Por Anna Zucchetti. Directora del Grupo GEA
El mes pasado planté diez árboles de lúcumo en las riberas del río Lurín, como simbólico homenaje a mis abuelos y a nuestra maltrecha tierra. Con este simple acto espero cosechar algunas sabrosas frutas dentro de unos años, pero también quiero poner mi granito de arena para que Lima enfrente mejor su futura emergencia ambiental: el cambio del clima y la reducción de sus reservas de agua.
Según todos los pronósticos, el conflicto de La Perla es un chancay de a veinte en comparación con los desafíos que las travesuras metereológicas nos deparan. Pocas líneas para arriba o para abajo en la escala de nuestros termómetros, y sufriremos sequías más prolongadas, lluvias más intensas, escalofriantes oleadas de fríos, inexorables deglaciaciones de nuestros apus y mutaciones de ecosistemas. Muchos de estos fenómenos ya han empezado a darse, sin que seamos conscientes de sus causas.
La peculiaridad de Lima y Callao en esta incierta situación climática no está dada solo por ubicarse en un desierto subtropical, sino también porque nuestra capital concentra todas las vulnerabilidades posibles. Aquí habita un tercio de los peruanos, con su proporción de pobres urbanos altamente vulnerables, muchos de ellos asentados sobre zonas en peligro (riberas inundables, cauces de huaicos, frágiles pendientes). Aquí se concentra gran parte de nuestra infraestructura productiva, altamente dependiente de una fuente de energía --la hidroeléctrica-- que a su vez depende de la naturaleza. Aquí tenemos reservas hídricas estructuralmente escasas que despilfarramos sin ton ni son. Aquí nos asentamos frente a un mar bravo que puede deglutir a unos cuantos chalacos en un abrir y cerrar de párpados.
En este contexto, Lima y Callao no solo deben integrar el precavido Comité C40, club de cuarenta metrópolis del mundo con un compromiso explícito para mitigar las furias del clima, reduciendo sus emisiones de gases de efecto invernadero. También deben armar --con carácter de urgencia-- una agenda para la adaptación.
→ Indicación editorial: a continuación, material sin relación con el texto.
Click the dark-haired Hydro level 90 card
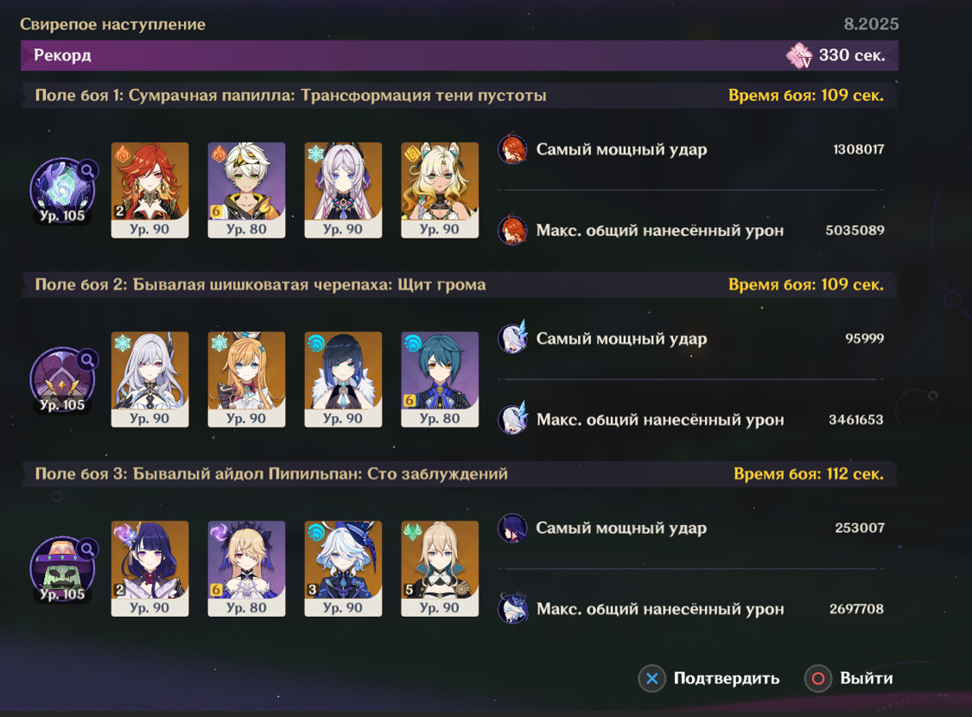The width and height of the screenshot is (972, 717). coord(343,379)
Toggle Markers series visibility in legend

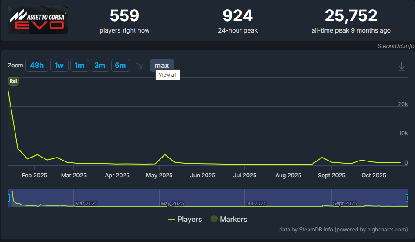click(229, 219)
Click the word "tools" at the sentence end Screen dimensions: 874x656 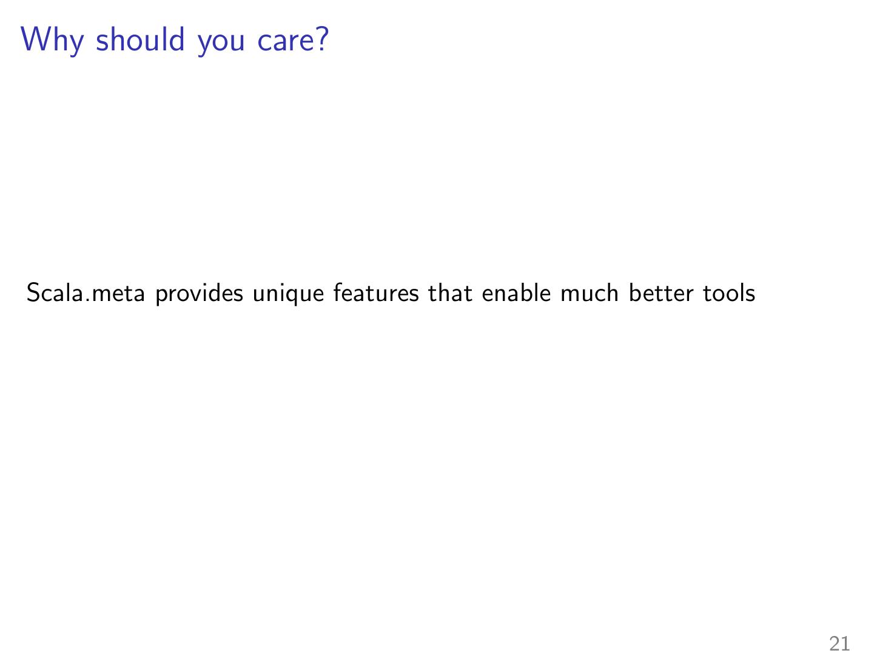coord(729,293)
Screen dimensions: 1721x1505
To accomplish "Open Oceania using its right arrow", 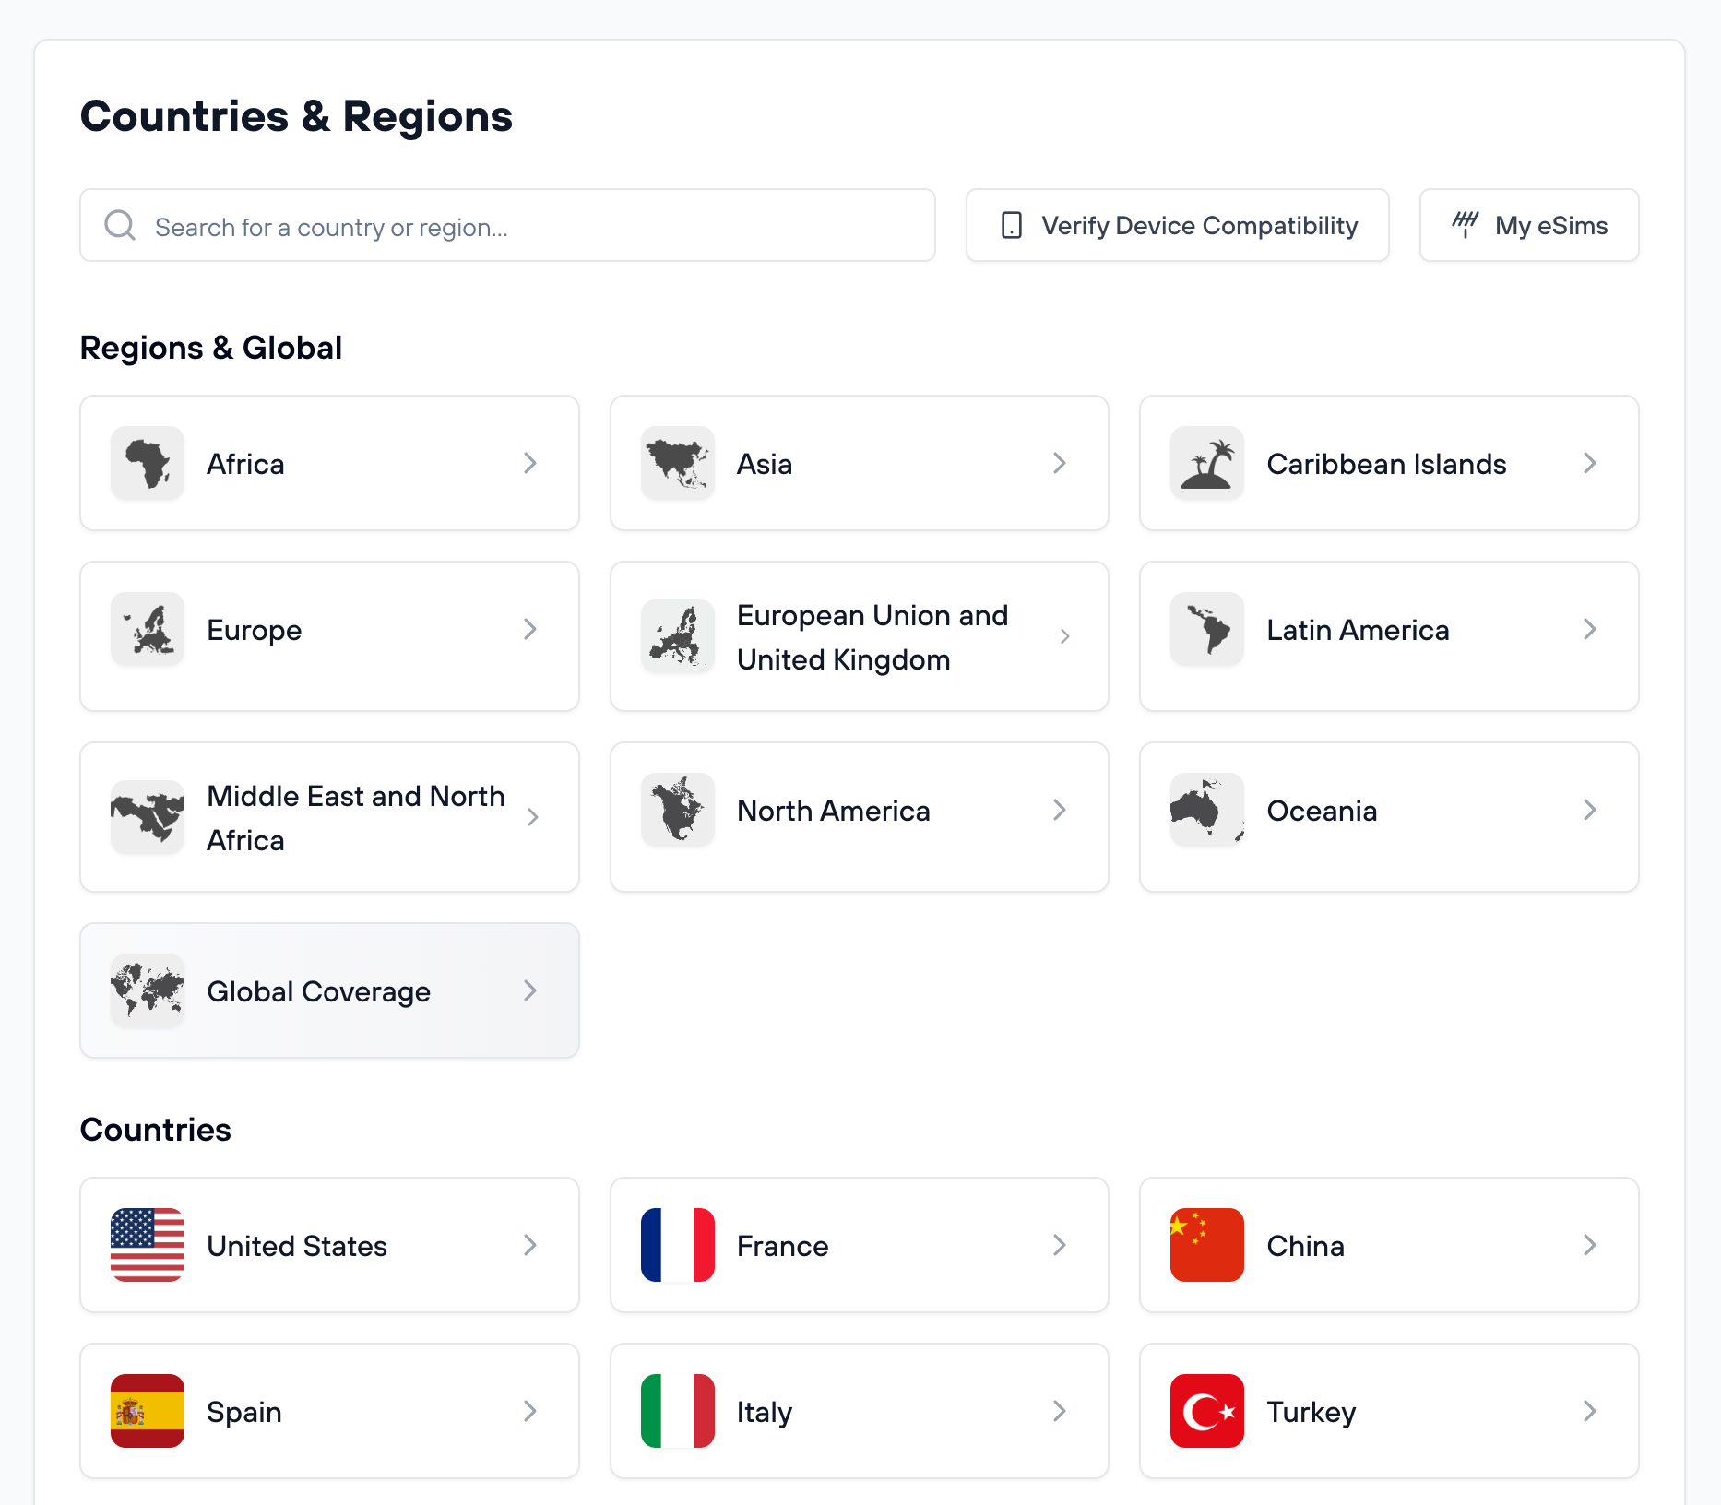I will tap(1589, 811).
Y podemos empezar a adaptarnos desde mañana. Empezando una cruzada para ahorrar el agua y manejarla sabiamente, invirtiendo en un sistema capilar de siembra y cosecha de los recursos hídricos con los alcaldes y las comunidades campesinas de las cuencas altas, forestando y reforestando las tres cuencas, promoviendo la diversificación productiva en los agroecosistemas andinos y también en la ciudad, a través de la agricultura urbana, conservando los reductos de valles urbanos que nos quedan, incrementando exponencialmente el verde citadino regado con las aguas residuales que nadie quiere, ampliando la sombra de un futuro más caliente y mejorando los microclimas urbanos, integrando la gestión del riesgo a todo plan de ordenamiento y a toda zonificación urbana.
El plan por una Lima verde contiene muchas de estas propuestas. La Cumbre ALC-UE puede ser el espacio oportuno para discutirlas y para comprometer a los países europeos --en gran medida responsables del calentamiento global-- a financiarlas, propiciando la adaptación a una situación que no puede esperar las tragedias de mañana. Que cada cual asuma su cupo de lúcumos.